Although the differences here are clear, the tendencies remain about as similar as these two were as college prospects - ignoring efficiency for a moment, they're remarkably similar players across the board. They're both scoring, 3-point shooting guards with a knack for both scoring off the dribble and creating for others, which makes them productive as combo guards.

Taking efficiency into account is more of a discussion of quality: as with the college comparison, Toliver was clearly the more efficient scorer as a rookie, albeit in even less consistent minutes. Yet the fact that she was that efficient at that high a usage was extremely impressive. On the other hand, these numbers don't clearly represent how much better Schimmel is as a distributor: Schimmel's 0.19 pure point rating is better than Toliver's -1.03, which shows up in Schimmel averaging about two more assists per 36 minutes than Toliver. And of course, the numbers can't really measure boom or bust creativity as a distributor.

Overall, the story for Schimmel remains about the same as it was as a prospect: she projects as a less efficient scoring guard than Toliver with better skill as a distributor. The big question for Schimmel is whether she'll ever become so efficient that the value of her scoring outweighs the harm of her shortcomings in terms of turnovers and defense - either she needs to become a more efficient passer or scorer to establish herself as a starting guard in the league, which is pretty much what Toliver did.

A less spectacular path forward

Similarly, although Jason Williams never really escaped the reputation he created for himself early in Sacramento, it was his ability to eventually find a much less spectacular middle ground as a low-usage distributor that made his game sustainable and eventually made him a dependable veteran presence on a championship team. It wouldn't be surprising if Schimmel eventually follows that path of letting her skill and considerable basketball IQ do the talking moving forward instead of her volatile, crowd-pleasing style.

Shoni Schimmel and Jason Williams are by no means the same player -- Schimmel is far more of a natural shooter while Williams was far more of a natural point guard, though people who claim he was a poor shooter probably ignore his excessive number of 3-point attempts and his aversion to taking set shots.

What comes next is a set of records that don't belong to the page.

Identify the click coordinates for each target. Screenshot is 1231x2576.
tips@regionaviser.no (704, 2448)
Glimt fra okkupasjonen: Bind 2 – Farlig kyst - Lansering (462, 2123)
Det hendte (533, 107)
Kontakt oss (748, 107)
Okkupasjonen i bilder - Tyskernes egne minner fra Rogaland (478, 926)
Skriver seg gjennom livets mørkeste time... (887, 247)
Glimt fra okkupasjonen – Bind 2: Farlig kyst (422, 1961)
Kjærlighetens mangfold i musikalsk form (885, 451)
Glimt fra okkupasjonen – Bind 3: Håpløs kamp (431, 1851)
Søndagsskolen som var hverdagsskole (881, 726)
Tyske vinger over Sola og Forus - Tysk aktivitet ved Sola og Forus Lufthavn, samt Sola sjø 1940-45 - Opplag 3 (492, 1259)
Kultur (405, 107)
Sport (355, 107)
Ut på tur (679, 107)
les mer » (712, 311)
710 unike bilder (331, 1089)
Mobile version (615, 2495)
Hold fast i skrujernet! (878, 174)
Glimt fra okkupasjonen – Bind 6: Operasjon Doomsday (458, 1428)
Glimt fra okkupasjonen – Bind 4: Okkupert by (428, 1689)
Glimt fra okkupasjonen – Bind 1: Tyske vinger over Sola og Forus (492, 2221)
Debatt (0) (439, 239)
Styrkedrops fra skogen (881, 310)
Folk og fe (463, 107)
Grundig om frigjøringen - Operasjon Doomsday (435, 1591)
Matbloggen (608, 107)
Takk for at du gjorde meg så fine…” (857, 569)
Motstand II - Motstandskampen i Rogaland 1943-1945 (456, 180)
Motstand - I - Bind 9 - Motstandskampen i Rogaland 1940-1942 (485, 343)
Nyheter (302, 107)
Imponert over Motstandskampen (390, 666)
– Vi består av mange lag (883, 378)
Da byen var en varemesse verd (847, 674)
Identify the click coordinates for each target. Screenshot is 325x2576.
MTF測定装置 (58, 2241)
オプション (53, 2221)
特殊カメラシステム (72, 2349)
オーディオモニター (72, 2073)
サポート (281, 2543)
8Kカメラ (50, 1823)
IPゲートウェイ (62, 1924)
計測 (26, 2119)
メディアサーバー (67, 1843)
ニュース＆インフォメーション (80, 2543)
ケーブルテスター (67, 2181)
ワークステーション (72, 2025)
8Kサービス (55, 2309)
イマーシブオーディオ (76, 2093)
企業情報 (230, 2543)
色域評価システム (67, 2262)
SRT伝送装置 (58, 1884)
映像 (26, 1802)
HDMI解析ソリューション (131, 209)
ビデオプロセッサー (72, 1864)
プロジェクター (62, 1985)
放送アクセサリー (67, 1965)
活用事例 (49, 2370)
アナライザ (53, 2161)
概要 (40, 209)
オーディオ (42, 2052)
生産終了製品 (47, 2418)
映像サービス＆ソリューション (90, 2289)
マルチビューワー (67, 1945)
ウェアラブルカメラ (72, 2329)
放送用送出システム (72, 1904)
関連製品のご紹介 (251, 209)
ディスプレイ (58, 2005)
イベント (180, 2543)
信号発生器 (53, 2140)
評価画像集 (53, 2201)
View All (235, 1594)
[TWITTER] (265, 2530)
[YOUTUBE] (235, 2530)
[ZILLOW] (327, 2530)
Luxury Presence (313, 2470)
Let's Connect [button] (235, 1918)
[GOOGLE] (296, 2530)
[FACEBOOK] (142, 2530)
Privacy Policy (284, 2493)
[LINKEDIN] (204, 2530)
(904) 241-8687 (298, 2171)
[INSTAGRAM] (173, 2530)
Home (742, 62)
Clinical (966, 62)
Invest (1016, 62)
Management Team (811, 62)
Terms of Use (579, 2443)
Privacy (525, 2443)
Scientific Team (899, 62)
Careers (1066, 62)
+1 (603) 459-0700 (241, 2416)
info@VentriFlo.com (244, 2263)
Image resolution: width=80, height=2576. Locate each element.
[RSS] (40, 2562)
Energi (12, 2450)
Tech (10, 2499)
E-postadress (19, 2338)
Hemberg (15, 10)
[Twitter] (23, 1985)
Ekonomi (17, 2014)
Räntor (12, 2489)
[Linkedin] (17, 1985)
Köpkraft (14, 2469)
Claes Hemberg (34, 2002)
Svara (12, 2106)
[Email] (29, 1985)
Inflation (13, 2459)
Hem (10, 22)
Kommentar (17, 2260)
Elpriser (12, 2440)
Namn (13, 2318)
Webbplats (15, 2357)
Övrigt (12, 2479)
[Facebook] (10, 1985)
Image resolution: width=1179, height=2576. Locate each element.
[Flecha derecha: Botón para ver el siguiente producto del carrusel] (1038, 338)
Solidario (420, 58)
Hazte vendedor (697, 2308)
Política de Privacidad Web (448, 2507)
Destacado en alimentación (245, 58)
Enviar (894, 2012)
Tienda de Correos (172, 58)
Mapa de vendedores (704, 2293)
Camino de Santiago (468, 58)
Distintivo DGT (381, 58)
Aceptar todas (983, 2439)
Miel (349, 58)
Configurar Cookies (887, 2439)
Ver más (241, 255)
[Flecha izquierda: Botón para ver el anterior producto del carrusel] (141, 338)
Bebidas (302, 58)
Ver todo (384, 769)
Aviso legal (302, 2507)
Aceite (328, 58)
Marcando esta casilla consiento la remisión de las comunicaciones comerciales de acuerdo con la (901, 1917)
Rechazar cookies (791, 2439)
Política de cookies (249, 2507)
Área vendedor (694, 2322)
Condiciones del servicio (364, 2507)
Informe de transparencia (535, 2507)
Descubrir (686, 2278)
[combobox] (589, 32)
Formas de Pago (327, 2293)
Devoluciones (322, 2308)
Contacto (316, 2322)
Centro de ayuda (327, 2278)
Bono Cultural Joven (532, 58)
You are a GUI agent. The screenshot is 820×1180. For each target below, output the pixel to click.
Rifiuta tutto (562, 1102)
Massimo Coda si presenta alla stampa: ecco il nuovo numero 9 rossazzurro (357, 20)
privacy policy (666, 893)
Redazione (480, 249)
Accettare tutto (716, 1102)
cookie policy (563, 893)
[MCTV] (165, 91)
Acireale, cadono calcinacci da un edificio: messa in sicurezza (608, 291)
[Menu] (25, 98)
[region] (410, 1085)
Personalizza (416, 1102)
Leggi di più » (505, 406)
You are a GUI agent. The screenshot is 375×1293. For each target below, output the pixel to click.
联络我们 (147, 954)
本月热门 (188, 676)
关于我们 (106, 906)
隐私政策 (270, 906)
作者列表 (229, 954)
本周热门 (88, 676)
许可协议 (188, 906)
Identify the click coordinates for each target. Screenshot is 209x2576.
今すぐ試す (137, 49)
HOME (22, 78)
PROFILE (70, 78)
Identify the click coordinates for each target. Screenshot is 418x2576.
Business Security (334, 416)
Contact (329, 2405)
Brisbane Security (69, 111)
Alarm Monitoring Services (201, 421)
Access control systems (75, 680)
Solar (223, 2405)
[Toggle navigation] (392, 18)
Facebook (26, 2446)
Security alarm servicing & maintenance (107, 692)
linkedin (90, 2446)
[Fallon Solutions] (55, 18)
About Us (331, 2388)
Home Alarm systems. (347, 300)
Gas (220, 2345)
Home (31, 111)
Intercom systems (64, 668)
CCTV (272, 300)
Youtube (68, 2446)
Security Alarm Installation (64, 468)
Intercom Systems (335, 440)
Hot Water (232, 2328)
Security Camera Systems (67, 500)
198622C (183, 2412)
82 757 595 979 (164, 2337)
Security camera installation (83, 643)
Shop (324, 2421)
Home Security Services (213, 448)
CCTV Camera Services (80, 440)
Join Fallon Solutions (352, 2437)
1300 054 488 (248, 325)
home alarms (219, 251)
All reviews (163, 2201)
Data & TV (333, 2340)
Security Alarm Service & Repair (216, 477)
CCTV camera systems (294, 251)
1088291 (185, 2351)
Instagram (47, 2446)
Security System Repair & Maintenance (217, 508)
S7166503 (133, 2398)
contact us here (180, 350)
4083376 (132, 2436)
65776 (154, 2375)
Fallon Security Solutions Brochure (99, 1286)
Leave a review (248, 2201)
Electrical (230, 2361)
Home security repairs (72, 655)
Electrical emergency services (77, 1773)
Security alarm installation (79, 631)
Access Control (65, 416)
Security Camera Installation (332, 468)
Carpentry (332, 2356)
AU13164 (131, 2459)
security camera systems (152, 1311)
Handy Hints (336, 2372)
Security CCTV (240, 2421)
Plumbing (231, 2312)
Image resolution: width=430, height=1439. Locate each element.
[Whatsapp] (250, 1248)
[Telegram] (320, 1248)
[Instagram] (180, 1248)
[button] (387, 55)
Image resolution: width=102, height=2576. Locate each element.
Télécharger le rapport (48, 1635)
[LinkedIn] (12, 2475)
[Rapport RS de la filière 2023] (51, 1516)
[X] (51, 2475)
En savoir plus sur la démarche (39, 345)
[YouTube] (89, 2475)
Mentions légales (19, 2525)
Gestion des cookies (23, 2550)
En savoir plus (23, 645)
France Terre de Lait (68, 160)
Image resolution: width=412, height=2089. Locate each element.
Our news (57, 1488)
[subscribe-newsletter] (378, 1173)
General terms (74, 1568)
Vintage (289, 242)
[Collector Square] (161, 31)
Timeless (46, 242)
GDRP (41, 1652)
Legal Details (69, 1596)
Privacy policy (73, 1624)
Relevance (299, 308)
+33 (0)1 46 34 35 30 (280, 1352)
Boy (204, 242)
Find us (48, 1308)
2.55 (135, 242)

But the running analysis they force about whether the benefit of having them on the floor outweighs the cost is remarkably similar in terms of how much their style of play can overshadow what they concretely offer a team.

But wherever Schimmel goes from here, there's little question that she could help usher in a new era for her team and the league just as Williams did for the Kings.

In a league that has struggled to gain a foothold in the mainstream, Schimmel immediately became one of its biggest celebrities as described by Brent Cahwee of NDNSports.com in his summary of her rookie year. Part of that is what she represents culturally, part of it is that flair she brings. And, fair or not, there's a chance that what Schimmel has done as a young, flashy, celebrity ballplayer ends up overshadowing whatever else she accomplishes later. But for who she is and what she has the potential to do, Schimmel could end up being a women's basketball figure whose actual impact on the floor both exceeds and yields to the reputation she created for herself in her rookie year.